Items from a data source
--- START ---

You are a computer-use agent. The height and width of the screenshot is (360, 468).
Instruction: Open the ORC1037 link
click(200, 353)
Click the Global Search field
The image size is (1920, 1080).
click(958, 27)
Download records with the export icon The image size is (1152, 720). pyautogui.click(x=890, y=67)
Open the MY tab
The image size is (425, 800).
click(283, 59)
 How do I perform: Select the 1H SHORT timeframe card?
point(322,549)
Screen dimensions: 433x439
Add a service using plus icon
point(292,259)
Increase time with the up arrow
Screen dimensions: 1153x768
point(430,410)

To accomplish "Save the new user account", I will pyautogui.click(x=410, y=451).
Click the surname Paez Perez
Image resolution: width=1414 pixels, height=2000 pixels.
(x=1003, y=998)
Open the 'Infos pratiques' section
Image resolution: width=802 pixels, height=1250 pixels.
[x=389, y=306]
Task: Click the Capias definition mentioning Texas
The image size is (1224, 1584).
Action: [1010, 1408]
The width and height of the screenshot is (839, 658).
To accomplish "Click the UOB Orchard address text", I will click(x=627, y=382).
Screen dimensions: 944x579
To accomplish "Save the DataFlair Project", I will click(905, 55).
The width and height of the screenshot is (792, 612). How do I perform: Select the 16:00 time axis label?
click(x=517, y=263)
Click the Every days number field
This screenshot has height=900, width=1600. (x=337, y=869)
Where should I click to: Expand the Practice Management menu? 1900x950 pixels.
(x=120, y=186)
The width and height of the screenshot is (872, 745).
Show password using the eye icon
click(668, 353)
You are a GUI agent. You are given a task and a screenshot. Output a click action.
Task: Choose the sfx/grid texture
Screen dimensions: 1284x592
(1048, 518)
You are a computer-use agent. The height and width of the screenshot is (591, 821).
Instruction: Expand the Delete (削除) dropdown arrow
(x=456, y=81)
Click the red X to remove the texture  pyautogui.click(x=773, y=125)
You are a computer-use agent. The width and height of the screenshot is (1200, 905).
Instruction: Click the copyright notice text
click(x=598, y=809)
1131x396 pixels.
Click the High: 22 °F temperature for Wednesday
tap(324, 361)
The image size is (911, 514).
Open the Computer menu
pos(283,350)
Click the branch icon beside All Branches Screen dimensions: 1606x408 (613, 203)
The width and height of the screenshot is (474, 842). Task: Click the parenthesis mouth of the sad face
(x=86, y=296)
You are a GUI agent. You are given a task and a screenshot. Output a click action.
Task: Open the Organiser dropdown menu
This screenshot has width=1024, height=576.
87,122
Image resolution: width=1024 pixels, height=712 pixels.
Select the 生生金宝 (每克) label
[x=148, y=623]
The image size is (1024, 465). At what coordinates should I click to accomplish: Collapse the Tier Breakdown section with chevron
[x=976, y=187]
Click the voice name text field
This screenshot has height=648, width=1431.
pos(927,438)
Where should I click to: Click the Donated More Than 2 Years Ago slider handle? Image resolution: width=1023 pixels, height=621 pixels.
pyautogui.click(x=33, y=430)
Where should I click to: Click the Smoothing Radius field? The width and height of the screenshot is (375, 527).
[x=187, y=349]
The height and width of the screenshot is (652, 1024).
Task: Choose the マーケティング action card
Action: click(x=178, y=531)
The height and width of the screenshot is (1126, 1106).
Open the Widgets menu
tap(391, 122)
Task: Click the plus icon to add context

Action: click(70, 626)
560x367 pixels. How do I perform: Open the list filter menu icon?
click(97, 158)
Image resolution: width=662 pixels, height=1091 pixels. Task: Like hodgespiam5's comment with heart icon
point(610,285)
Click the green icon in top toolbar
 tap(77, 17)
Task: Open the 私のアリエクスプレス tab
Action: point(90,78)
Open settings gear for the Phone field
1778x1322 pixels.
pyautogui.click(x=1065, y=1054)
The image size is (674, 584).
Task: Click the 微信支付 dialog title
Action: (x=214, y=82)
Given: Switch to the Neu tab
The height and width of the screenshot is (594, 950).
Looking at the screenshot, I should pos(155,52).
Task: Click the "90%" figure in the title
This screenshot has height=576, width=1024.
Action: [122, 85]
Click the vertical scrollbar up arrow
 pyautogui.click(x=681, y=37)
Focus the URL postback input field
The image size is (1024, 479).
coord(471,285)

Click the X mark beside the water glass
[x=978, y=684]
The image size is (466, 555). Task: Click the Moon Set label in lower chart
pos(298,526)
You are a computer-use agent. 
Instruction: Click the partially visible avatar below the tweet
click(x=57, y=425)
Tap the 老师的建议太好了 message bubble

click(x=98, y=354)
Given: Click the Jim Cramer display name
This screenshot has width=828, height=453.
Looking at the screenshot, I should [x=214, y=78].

--- END ---

### EXERCISE DETAILS
Wherever the word "agent" appears in a line of the data above, copy that line.

### YOUR RESPONSE
You are a computer-use agent. The height and width of the screenshot is (360, 468).
You are a GUI agent. You are given a task and a screenshot. Output a click action.
You are a computer-use agent. The height and width of the screenshot is (591, 821).
You are a computer-use agent. The width and height of the screenshot is (1200, 905).
You are a GUI agent. You are given a task and a screenshot. Output a click action.
You are a computer-use agent. 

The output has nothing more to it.